* [Text]:
>>
For Virage Logic, the company views its biggest differentiator from the competition as its processor offering that surrounds the host processor, Tanurhan said. “Today’s and tomorrow’s SoCs have multiple processors. One of our customers is using nearly 60 of our cores on a single chip. We co-exist very nicely because even on a cell phone, for the touchpad you need a processor, for the roller ball you need a processor, for the USB you need a processor, for the Bluetooth you need a processor, and there will be a host – that fight has to be decided between the two big guys.”
When it comes to MIPS, Kitagawa said the company differentiates itself in terms of what it offers to customers in major market segments, and in developing “true” partnerships with third party IP providers through its Alliance Program, whereby roadmaps are shared and work is done at the system level to solve engineering issues.
MIPS believes it brings the benefits of a one-stop-shop by working with its partners very closely to make sure everything is optimized. “We give the benefits of coming from a single company but offering choice to customers,” Kitagawa concluded.
Conclusion
As the implementation challenges growing ever more complex, so too will be the market strategies of vendors looking to meet the needs of customers. But what appears to be increasingly clear is that IP vendors can only get so far with their own differentiation and market brand. It now requires a much broader approach.
It’s no longer enough to just stake out a market and integrate all the pieces of IP together. Increasingly, the key to success appears to be a much deeper integration that extends beyond an IP company’s own product line to include the products of their ecosystem partners. That marks a fundamental change in the IP market, at once making it much more useful while ultimately blurring the lines between one IP company’s offerings and those of its partners.
<<
* [Extracted entries]:
>>
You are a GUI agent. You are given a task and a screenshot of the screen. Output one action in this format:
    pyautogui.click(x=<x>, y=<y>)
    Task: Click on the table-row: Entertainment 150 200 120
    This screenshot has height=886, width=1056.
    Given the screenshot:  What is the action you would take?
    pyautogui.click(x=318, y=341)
<<
>>
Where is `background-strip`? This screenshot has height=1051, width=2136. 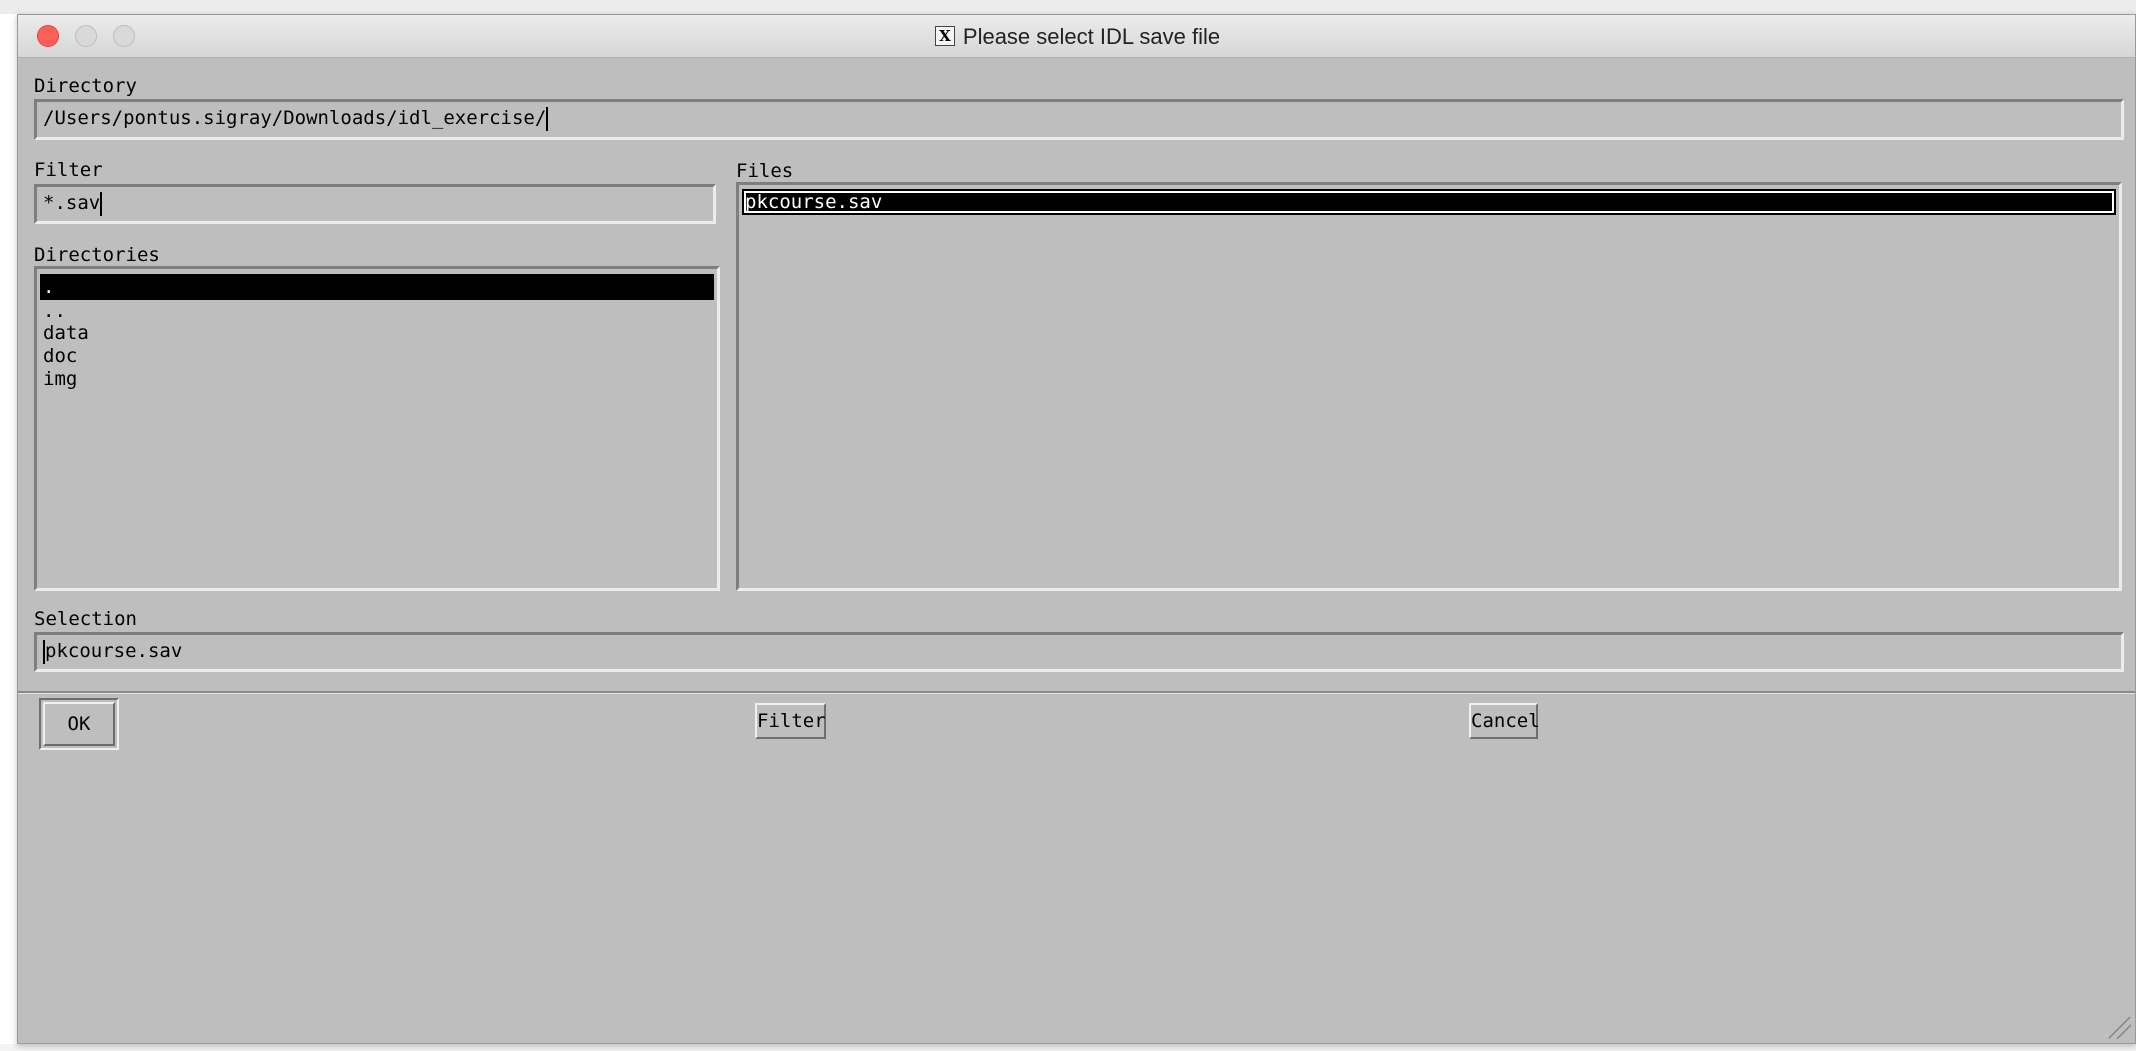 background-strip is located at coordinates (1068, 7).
<<
Copy the part of the IP market text starting at "When it comes" and ending at "much broader approach.", word for word.

* [Task output]:
When it comes to MIPS, Kitagawa said the company differentiates itself in terms of what it offers to customers in major market segments, and in developing “true” partnerships with third party IP providers through its Alliance Program, whereby roadmaps are shared and work is done at the system level to solve engineering issues.
MIPS believes it brings the benefits of a one-stop-shop by working with its partners very closely to make sure everything is optimized. “We give the benefits of coming from a single company but offering choice to customers,” Kitagawa concluded.
Conclusion
As the implementation challenges growing ever more complex, so too will be the market strategies of vendors looking to meet the needs of customers. But what appears to be increasingly clear is that IP vendors can only get so far with their own differentiation and market brand. It now requires a much broader approach.